## Passage shown
In January 2009, Head Coach Mark Gottfried resigned after eleven years at Alabama. Soon afterwards Anthony Grant was hired as the new head coach. Under his watch the Crimson Tide battled through a tough first year, finishing 17–15 and achieving a top-10 ranking in points allowed on defense. Grant's second season with the Tide resulted in the SEC Western Division Championship, finishing 12–4 in the SEC and an overall record of 25–12. They entered the 2011 NIT Tournament with a No. 1 seed and made it to the NIT Championship Game and finished as the runner-up. The Crimson Tide was unbeaten at home with a perfect 19–0 season, a school record. In 2012 the Crimson Tide was a participant in the NCAA Tournament and finished its season with a 21–12 record. Former Dallas Mavericks and New Jersey/Brooklyn Nets coach Avery Johnson became the Alabama Head Coach on April 5, 2015.

Women's basketball[]

Alabama's women's basketball team competes in Coleman Coliseum and had previously played in Foster Auditorium. The team played its first game in 1974 and has since been a varsity sport. The team has had nine head coaches, including Rick Moody, who guided the club to the 1994 NCAA Women's Final Four. Kristy Curry was named head coach on May 11, 2013, replacing Wendell Hudson.

## Objective 1
Arrange the rows as a Markdown table with the columns Number and Row, skipping blank lines. Begin at the row that contains "Следующая запись (752, 1873)" and stop after the row that contains "our search (451, 610)".
The Alabama basketball passage and the rows are separate, unrelated material.

## Exercise input
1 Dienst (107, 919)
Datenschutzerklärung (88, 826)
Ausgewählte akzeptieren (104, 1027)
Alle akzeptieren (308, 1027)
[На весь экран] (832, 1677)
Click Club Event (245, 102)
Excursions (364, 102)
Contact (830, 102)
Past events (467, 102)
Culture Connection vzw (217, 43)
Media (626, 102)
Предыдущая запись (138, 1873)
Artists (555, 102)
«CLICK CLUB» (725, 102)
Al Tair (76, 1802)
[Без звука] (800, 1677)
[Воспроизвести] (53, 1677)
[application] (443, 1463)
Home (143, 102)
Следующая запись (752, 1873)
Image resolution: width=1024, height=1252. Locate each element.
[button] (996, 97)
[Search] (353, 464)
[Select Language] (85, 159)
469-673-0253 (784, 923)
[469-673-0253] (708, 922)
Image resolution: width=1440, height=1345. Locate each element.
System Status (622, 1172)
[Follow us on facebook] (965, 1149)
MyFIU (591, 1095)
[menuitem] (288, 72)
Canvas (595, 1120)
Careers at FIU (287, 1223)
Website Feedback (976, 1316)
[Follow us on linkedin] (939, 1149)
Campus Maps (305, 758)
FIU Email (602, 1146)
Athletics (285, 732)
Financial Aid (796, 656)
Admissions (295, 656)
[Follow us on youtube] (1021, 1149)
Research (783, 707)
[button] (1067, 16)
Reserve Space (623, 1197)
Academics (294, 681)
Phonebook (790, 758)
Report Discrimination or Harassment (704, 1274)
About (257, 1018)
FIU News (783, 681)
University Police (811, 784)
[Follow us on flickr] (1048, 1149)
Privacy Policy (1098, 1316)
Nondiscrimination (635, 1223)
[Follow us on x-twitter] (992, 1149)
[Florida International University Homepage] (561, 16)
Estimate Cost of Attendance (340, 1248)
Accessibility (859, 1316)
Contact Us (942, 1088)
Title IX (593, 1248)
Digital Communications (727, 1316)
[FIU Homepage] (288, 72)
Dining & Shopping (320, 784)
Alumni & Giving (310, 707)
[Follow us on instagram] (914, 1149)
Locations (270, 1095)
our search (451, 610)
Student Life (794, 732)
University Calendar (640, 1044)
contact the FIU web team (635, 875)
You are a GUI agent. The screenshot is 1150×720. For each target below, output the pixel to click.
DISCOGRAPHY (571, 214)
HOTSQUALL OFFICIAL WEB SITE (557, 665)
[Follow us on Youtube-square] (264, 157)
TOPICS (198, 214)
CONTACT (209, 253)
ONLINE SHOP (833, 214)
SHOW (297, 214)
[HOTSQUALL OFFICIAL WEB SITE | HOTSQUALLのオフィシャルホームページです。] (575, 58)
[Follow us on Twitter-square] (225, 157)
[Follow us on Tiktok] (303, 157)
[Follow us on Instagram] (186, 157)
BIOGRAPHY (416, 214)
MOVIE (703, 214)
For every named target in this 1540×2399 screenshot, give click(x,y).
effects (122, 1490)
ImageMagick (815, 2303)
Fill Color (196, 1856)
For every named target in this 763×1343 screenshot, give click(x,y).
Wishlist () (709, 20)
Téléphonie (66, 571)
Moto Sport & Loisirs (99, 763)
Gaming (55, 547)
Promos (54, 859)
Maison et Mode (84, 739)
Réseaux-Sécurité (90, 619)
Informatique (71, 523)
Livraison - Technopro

## Objective 2
According to the Alabama basketball passage, on what date was Kristy Curry named head coach?

## Full solution 1
| Number | Row |
|---|---|
| 1 | Следующая запись (752, 1873) |
| 2 | Image resolution: width=1024, height=1252. Locate each element. |
| 3 | [button] (996, 97) |
| 4 | [Search] (353, 464) |
| 5 | [Select Language] (85, 159) |
| 6 | 469-673-0253 (784, 923) |
| 7 | [469-673-0253] (708, 922) |
| 8 | Image resolution: width=1440, height=1345. Locate each element. |
| 9 | System Status (622, 1172) |
| 10 | [Follow us on facebook] (965, 1149) |
| 11 | MyFIU (591, 1095) |
| 12 | [menuitem] (288, 72) |
| 13 | Canvas (595, 1120) |
| 14 | Careers at FIU (287, 1223) |
| 15 | Website Feedback (976, 1316) |
| 16 | [Follow us on linkedin] (939, 1149) |
| 17 | Campus Maps (305, 758) |
| 18 | FIU Email (602, 1146) |
| 19 | Athletics (285, 732) |
| 20 | Financial Aid (796, 656) |
| 21 | Admissions (295, 656) |
| 22 | [Follow us on youtube] (1021, 1149) |
| 23 | Research (783, 707) |
| 24 | [button] (1067, 16) |
| 25 | Reserve Space (623, 1197) |
| 26 | Academics (294, 681) |
| 27 | Phonebook (790, 758) |
| 28 | Report Discrimination or Harassment (704, 1274) |
| 29 | About (257, 1018) |
| 30 | FIU News (783, 681) |
| 31 | University Police (811, 784) |
| 32 | [Follow us on flickr] (1048, 1149) |
| 33 | Privacy Policy (1098, 1316) |
| 34 | Nondiscrimination (635, 1223) |
| 35 | [Follow us on x-twitter] (992, 1149) |
| 36 | [Florida International University Homepage] (561, 16) |
| 37 | Estimate Cost of Attendance (340, 1248) |
| 38 | Accessibility (859, 1316) |
| 39 | Contact Us (942, 1088) |
| 40 | Title IX (593, 1248) |
| 41 | Digital Communications (727, 1316) |
| 42 | [FIU Homepage] (288, 72) |
| 43 | Dining & Shopping (320, 784) |
| 44 | Alumni & Giving (310, 707) |
| 45 | [Follow us on instagram] (914, 1149) |
| 46 | Locations (270, 1095) |
| 47 | our search (451, 610) |

## Full solution 2
May 11, 2013